>> Start
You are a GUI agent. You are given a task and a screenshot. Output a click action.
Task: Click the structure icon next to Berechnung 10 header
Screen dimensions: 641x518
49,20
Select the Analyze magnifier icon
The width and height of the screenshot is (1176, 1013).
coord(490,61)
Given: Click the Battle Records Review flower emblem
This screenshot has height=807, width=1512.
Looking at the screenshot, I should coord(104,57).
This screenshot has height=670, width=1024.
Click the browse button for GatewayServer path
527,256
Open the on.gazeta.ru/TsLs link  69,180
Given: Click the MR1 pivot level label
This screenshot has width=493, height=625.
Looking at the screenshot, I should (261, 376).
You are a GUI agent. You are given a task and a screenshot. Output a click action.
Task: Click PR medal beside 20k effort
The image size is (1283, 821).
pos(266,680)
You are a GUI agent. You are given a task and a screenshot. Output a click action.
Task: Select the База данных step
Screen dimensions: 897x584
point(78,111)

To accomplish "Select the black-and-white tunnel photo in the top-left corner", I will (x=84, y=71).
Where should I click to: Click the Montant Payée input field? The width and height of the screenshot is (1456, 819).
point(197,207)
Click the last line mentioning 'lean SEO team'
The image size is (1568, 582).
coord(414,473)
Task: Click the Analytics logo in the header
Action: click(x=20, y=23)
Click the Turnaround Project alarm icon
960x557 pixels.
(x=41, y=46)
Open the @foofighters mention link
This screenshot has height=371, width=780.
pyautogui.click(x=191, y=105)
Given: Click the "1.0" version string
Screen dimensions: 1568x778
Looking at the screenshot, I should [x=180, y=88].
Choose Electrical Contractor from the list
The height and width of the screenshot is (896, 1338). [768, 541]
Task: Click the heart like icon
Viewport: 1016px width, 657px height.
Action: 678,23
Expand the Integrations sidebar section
>> End
[Set problem]
Write out all the entries above again, substituting "symbol" for "icon" everywhere it occurs and leaving the rest untouched.

[Exercise result]
You are a GUI agent. You are given a task and a screenshot. Output a click action.
Task: Click the structure symbol next to Berechnung 10 header
Screen dimensions: 641x518
49,20
Select the Analyze magnifier symbol
The width and height of the screenshot is (1176, 1013).
coord(490,61)
Given: Click the Battle Records Review flower emblem
This screenshot has height=807, width=1512.
Looking at the screenshot, I should coord(104,57).
This screenshot has height=670, width=1024.
Click the browse button for GatewayServer path
527,256
Open the on.gazeta.ru/TsLs link  69,180
Given: Click the MR1 pivot level label
This screenshot has width=493, height=625.
Looking at the screenshot, I should (261, 376).
You are a GUI agent. You are given a task and a screenshot. Output a click action.
Task: Click PR medal beside 20k effort
The image size is (1283, 821).
pos(266,680)
You are a GUI agent. You are given a task and a screenshot. Output a click action.
Task: Select the База данных step
Screen dimensions: 897x584
point(78,111)

To accomplish "Select the black-and-white tunnel photo in the top-left corner", I will (x=84, y=71).
Where should I click to: Click the Montant Payée input field? The width and height of the screenshot is (1456, 819).
point(197,207)
Click the last line mentioning 'lean SEO team'
The image size is (1568, 582).
coord(414,473)
Task: Click the Analytics logo in the header
Action: click(x=20, y=23)
Click the Turnaround Project alarm symbol
960x557 pixels.
(x=41, y=46)
Open the @foofighters mention link
This screenshot has height=371, width=780.
pyautogui.click(x=191, y=105)
Given: Click the "1.0" version string
Screen dimensions: 1568x778
Looking at the screenshot, I should [x=180, y=88].
Choose Electrical Contractor from the list
The height and width of the screenshot is (896, 1338). [768, 541]
Task: Click the heart like symbol
Viewport: 1016px width, 657px height.
Action: 678,23
Expand the Integrations sidebar section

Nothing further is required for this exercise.